- **PROMPT 1**: In the passage about the playwright van Itallie, translate this sentence into Spanish: "Van Itallie joined director-actor Joseph Chaikin’s Open Theater as Playwright-of-the Ensemble."
- **PROMPT 2**: According to the passage about the playwright van Itallie, where did The Serpent premiere?
- **PROMPT 3**: Extend the passage about the playwright van Itallie, picking up after its final sentence.

** start of SUPPLIED PASSAGE **

After graduating from Harvard, van Itallie moved to Greenwich Village, studied acting at The Neighborhood Playhouse and film editing at New York University, and wrote for the CBS television program Look Up and Live. In 1963, van Itallie’s short play, War, was produced at the Barr Albee Wilder Playwrights Unit on Vandam Street, featuring Gerome Ragni and Jane Lowry and directed by Michael Kahn. War was later produced alongside John Guare’s Muzeeka at the Dallas Theater Center. Van Itallie joined director-actor Joseph Chaikin’s Open Theater as Playwright-of-the Ensemble. Van Itallie’s early plays were also produced at Ellen Stewart’s Café La MaMa, and at Joe Cino’s Caffe Cino, “birthplace of gay theater.”

His 1966 anti-war trilogy, America Hurrah (InterviewTV, and Motel), ran for almost two years at the Pocket Theater Off-Broadway and at the Royal Court Theater in London. Two of the one-acts were first presented at La MaMa Experimental Theatre Club in 1964 and 1965. Interview was directed by Peter Feldman, and Motel was directed by Michael Kahn. Motel was revived at La MaMa in 1981, again directed by Kahn, for the theater’s 20th anniversary.

In 1972, he wrote the script for a gay pornographic film America Creams under a pseudonym, one of the first well-known writers to write a hardcore pornographic film.

Van Itallie wrote over thirty plays. He wrote the ensemble play The Serpent with Chaikin’s Open Theater. The Serpent premiered at Rome’s Teatro dell’Arte in 1968. Van Itallie’s Tibetan Book of the Dead, or How Not to Do It Again, based on the Bardo Thodol and with music by Steven Gorn, premiered at La MaMa in 1983.

** end of SUPPLIED PASSAGE **
** start of SOURCE EXCERPT **

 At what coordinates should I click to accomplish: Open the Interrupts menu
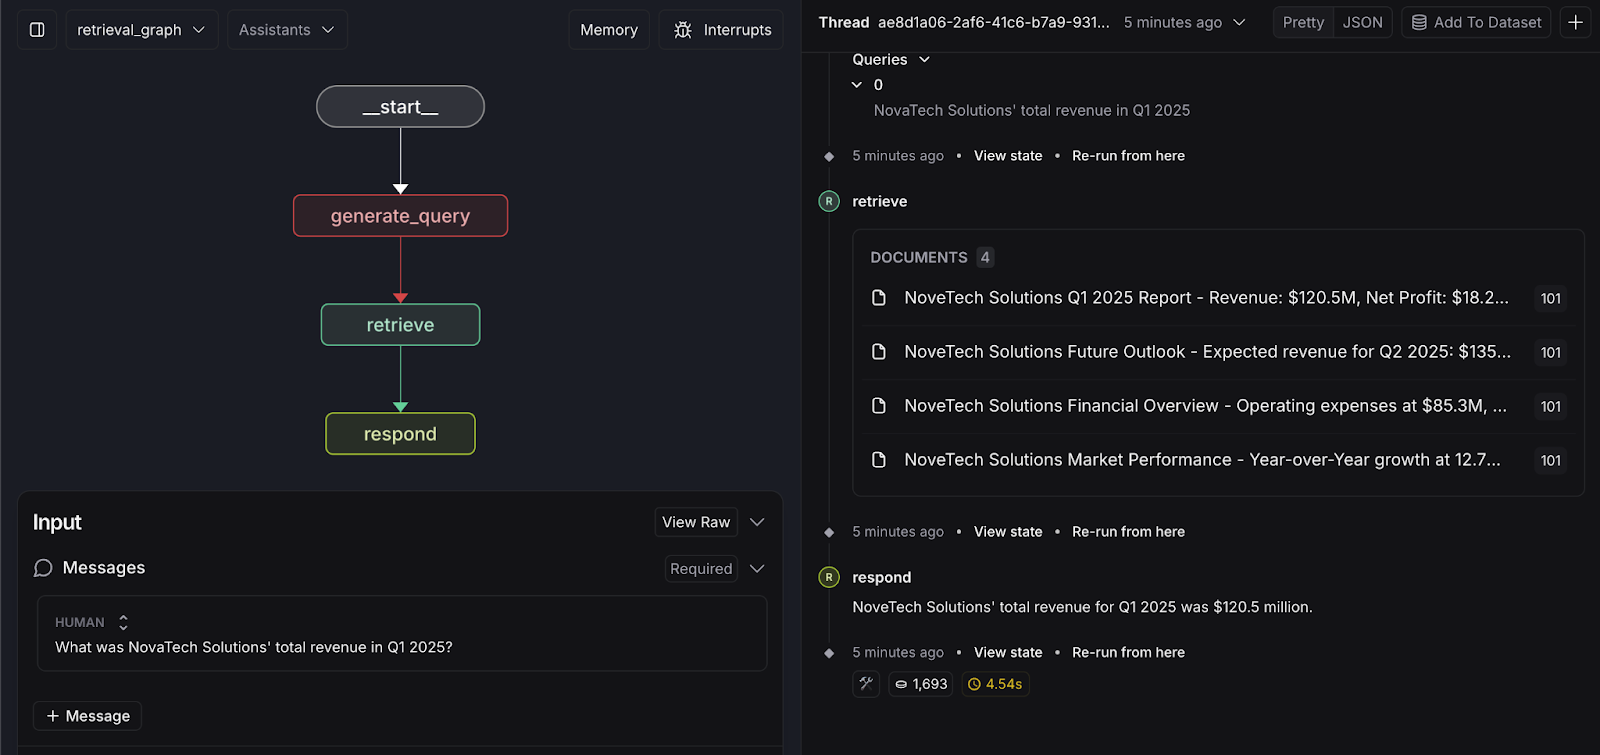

** end of SOURCE EXCERPT **

- **TASK ANSWER 1**: Van Itallie se unió al Open Theater del director y actor Joseph Chaikin como dramaturgo del conjunto.

- **TASK ANSWER 2**: At Rome’s Teatro dell’Arte, in 1968.

- **TASK ANSWER 3**:
His 2016 book, Tea with Demons – Games of Transformation, includes memoir and forty-nine self-development games for the reader to play. He taught writing and performance workshops, and has taught at Princeton University, New York University, Harvard University, Yale University, Amherst College, Columbia University, Middlebury College, the University of Colorado, Smith College, the New School for Social Research, Naropa University, the Esalen Institute, the Omega Institute for Holistic Studies, the New York Open Center, Rowe Conference Center, and Easton Mountain, among other universities and retreat centers.

He lived on a farm in western Massachusetts, where he taught and directed the Shantigar Foundation for theatre and meditation, and in Greenwich Village. His papers are held in Kent State University Special Collections. The papers cover van Itallie’s full career, and he regularly deposited additional items to the collection.

He died of pneumonia on September 9, 2021 in Manhattan.